At OCLC's workshop, Schultz and Aldrich led participants in a scenario-building exercise. Small groups each took three trends from the social, technological, economic, environmental, or political landscapes; studied the implications and interconnections of their trends; then imagined how the world might look to libraries in twenty to thirty years if those trends played out. Were the scenarios truly plausible? "Effective scenarios provoke ideas," said Schultz. "It's about exploration, not prediction. We don't have just one future, we have an array of alternative possible futures and they emerge from how different trends and emerging issues of change interact. There's an immense space in which we can innovate."
The Wired magazine editor used an X/Y table with number of downloads on the vertical axis and track rank on the horizontal axis to graph Rhapsody streaming music service's monthly server activity. The resulting "power curve" gave visual life to the long tail of niche products whose cumulative sales rivaled revenues from the hits. Graphing transactions from other online entertainment merchants resulted in similar long tail curves.
Plotting data sets and monitoring changes over time provides a glimpse of where a trend may be at points in the future—if left in a vacuum. Further identifying drivers, like increasing access to broadband technologies, help us see interconnections with other dynamic forces that must factor into trend projections.
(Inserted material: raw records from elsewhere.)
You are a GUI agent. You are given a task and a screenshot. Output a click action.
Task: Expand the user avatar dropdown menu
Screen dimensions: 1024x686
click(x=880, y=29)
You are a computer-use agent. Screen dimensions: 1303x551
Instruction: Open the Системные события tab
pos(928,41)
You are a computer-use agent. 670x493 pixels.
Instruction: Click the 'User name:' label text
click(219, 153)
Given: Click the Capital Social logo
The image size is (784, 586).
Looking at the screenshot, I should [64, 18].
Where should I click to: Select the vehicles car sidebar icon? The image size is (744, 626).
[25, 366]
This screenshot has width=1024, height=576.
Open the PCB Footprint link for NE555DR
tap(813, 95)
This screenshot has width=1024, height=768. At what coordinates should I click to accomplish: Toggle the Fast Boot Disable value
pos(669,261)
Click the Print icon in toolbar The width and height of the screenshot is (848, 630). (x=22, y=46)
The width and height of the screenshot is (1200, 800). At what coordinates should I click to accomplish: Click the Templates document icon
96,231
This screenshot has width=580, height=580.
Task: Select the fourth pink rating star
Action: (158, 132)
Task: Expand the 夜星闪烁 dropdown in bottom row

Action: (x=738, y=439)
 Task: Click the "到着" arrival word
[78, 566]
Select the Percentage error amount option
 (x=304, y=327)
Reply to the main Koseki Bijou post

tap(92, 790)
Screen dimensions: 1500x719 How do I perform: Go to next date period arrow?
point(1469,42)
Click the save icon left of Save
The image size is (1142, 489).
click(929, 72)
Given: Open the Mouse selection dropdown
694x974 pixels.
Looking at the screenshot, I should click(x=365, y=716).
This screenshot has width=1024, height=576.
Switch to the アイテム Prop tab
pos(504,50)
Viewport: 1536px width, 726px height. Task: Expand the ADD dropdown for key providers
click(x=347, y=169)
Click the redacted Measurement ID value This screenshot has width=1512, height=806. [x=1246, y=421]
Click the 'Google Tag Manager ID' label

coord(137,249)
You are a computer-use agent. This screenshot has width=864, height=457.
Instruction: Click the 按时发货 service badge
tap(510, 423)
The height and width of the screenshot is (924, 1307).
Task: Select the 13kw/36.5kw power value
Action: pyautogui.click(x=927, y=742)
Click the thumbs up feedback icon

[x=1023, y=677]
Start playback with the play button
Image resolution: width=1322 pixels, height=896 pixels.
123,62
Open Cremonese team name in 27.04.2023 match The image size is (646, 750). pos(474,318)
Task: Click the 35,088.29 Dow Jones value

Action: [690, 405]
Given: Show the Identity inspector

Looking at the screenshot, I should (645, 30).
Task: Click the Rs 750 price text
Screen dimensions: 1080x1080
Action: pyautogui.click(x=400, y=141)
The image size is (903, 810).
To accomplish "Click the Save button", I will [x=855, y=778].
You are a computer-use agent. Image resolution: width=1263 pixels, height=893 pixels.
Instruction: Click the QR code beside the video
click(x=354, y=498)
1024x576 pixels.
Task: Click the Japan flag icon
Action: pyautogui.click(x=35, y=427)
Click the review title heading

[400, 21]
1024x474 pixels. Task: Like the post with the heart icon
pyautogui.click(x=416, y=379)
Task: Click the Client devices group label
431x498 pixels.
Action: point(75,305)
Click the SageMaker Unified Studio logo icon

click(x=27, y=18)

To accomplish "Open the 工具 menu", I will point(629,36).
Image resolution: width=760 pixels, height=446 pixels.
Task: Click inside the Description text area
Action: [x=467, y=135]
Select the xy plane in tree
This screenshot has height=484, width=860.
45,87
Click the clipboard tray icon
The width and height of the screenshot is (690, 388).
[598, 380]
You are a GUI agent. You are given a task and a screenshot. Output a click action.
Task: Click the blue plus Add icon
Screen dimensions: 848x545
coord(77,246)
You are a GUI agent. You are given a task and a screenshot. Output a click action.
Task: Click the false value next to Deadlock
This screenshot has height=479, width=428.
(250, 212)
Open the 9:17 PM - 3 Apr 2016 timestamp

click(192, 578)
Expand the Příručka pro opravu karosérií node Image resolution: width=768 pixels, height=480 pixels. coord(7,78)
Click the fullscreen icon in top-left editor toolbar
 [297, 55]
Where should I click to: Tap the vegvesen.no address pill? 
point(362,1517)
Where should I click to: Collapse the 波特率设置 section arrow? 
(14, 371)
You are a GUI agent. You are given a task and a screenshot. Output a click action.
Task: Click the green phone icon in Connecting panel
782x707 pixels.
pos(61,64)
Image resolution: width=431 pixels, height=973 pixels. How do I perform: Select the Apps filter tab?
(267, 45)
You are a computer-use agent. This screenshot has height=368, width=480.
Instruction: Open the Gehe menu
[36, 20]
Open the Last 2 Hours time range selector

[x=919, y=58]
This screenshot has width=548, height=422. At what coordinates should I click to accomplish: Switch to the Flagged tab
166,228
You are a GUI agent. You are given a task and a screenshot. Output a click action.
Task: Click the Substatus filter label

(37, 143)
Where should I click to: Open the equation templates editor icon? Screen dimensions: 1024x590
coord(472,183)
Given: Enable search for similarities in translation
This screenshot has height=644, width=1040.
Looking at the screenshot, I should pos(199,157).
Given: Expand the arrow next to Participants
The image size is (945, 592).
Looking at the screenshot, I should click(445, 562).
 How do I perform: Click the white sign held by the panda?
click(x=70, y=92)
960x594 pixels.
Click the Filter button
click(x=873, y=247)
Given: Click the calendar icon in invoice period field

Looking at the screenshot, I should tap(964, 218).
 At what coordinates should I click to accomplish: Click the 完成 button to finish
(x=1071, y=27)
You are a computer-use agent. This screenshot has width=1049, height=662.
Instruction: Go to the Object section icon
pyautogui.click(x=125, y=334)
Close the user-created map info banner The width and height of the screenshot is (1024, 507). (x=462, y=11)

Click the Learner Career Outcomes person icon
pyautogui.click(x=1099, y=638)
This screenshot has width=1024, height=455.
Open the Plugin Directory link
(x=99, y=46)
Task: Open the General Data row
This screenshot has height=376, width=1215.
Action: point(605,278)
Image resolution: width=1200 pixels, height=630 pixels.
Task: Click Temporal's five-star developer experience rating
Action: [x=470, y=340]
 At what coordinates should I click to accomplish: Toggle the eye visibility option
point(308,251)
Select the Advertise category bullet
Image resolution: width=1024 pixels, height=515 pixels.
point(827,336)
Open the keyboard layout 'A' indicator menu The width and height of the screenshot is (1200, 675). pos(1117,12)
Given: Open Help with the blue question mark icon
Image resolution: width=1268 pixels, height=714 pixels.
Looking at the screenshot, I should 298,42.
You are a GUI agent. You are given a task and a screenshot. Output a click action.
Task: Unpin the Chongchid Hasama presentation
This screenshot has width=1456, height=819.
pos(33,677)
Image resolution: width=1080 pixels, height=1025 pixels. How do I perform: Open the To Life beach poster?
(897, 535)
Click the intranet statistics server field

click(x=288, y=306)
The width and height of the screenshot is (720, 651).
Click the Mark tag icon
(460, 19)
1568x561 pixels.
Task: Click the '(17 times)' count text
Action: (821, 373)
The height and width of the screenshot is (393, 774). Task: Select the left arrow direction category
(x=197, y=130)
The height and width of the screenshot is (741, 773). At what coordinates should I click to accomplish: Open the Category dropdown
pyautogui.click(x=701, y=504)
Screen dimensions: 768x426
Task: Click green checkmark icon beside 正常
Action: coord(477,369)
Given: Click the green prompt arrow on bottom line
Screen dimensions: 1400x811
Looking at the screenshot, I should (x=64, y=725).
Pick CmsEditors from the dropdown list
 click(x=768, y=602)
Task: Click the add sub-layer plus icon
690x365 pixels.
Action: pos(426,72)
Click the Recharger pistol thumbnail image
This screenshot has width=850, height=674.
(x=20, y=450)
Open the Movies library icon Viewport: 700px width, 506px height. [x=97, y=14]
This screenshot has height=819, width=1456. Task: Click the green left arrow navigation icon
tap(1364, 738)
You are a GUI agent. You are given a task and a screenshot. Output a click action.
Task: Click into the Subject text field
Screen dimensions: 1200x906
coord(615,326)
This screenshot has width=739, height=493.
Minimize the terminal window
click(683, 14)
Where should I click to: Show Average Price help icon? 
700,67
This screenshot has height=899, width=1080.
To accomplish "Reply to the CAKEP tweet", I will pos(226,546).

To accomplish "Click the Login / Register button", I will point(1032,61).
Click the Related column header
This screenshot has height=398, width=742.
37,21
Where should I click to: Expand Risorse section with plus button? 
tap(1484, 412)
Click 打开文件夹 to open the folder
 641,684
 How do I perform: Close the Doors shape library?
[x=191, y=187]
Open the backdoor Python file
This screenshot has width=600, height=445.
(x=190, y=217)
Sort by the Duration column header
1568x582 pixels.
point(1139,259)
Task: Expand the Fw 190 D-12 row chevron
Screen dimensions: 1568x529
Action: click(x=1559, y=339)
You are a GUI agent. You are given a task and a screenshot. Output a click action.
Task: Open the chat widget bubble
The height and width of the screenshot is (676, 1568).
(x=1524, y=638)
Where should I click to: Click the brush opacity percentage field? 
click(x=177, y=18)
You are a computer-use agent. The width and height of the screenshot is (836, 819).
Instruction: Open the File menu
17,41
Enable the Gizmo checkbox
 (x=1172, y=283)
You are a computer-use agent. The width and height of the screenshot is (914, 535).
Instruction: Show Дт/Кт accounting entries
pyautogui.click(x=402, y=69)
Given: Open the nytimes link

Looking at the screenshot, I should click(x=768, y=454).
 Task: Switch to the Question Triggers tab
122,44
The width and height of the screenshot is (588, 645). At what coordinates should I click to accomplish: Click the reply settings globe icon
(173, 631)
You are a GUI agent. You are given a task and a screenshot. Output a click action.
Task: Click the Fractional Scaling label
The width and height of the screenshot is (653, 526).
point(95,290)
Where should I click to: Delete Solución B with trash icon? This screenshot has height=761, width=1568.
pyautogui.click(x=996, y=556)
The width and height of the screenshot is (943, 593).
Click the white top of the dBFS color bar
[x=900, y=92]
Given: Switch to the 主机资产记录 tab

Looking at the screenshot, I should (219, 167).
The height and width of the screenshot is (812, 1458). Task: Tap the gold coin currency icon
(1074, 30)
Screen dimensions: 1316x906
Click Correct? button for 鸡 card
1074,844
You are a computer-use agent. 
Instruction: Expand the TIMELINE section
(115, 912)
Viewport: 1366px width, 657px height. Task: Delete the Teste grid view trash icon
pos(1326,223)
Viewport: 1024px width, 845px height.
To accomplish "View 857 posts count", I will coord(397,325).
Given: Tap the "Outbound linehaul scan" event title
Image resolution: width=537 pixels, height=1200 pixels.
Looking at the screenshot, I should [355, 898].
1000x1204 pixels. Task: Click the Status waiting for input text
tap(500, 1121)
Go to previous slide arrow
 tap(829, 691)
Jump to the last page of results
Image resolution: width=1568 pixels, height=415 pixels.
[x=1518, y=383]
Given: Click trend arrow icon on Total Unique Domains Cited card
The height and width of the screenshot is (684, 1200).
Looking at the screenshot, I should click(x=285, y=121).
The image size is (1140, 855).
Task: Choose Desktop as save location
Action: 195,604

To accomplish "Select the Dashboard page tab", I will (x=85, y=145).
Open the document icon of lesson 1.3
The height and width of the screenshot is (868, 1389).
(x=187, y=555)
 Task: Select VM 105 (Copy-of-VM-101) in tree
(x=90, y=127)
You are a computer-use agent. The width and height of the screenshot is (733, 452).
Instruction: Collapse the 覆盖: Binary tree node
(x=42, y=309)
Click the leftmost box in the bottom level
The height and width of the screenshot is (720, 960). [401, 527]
Anderson's case for continued growth in the long tail of online commerce was compelling thanks to robust statistics charted over time and consideration of key forces that impact our economic system.
The long tail reflects a growing sense that the collective can function as an authority. Harnessing customer experience as a filter or finding aid is a trait of most successful long tail online ventures. One can imagine future generations of library catalogs incorporating Amazon-style customer ratings and recommendations to supplement bibliographic searches. The objective behind interlibrary loan is consistent with the long tail even though the product remains atoms rather than bytes. Perhaps future resource sharing will follow a "carbon credits" model where regional library consortia broker between ILL creditors and debtors.
Emergent media and entertainment business models carry implications for library services. As customers express their desire for speed, specificity, and granularity in information services, libraries must plan and respond accordingly. Futuring holds promise as an engine for strategic thinking and nimble execution.
Wildcard events are the improbable surprises that upset our perspective on the future. From stock market crashes to cancer cures, wildcards challenge our notions of what we think will or might happen. Prof. William Rothwell of Pennsylvania State University addressed succession and replacement planning in the ASCLA President's Program, "Retirement Exodus: Are You and Your Library Organizations Ready?" He demonstrated how a replacement strategy manages risk through the following historical wildcard.
In discussing the impact of the September 11 terrorist attacks on World Trade Center corporate offices, Rothwell noted that seventy-two vice presidents perished. Businesses that had considered and planned for scenarios involving a sudden leadership vacuum promptly replaced key people and maintained operational continuity. The example also highlighted the ripple effect of wildcards. Firms caught unprepared were vulnerable to compounding threats from market share losses, employee defections and layoffs, stock devaluation, etc.
Benefits accrue to libraries that consider wildcards in futuring explorations. The process unlocks creativity and counters investments in the status quo. Wildcard thinking can help to anticipate out of the blue events through effective information gathering and detecting indicators. As is the case with futuring in general, identifying and planning for wildcards reduces uncertainty and fosters a sense of urgency. Foresight empowers us to take positive steps toward our preferred future.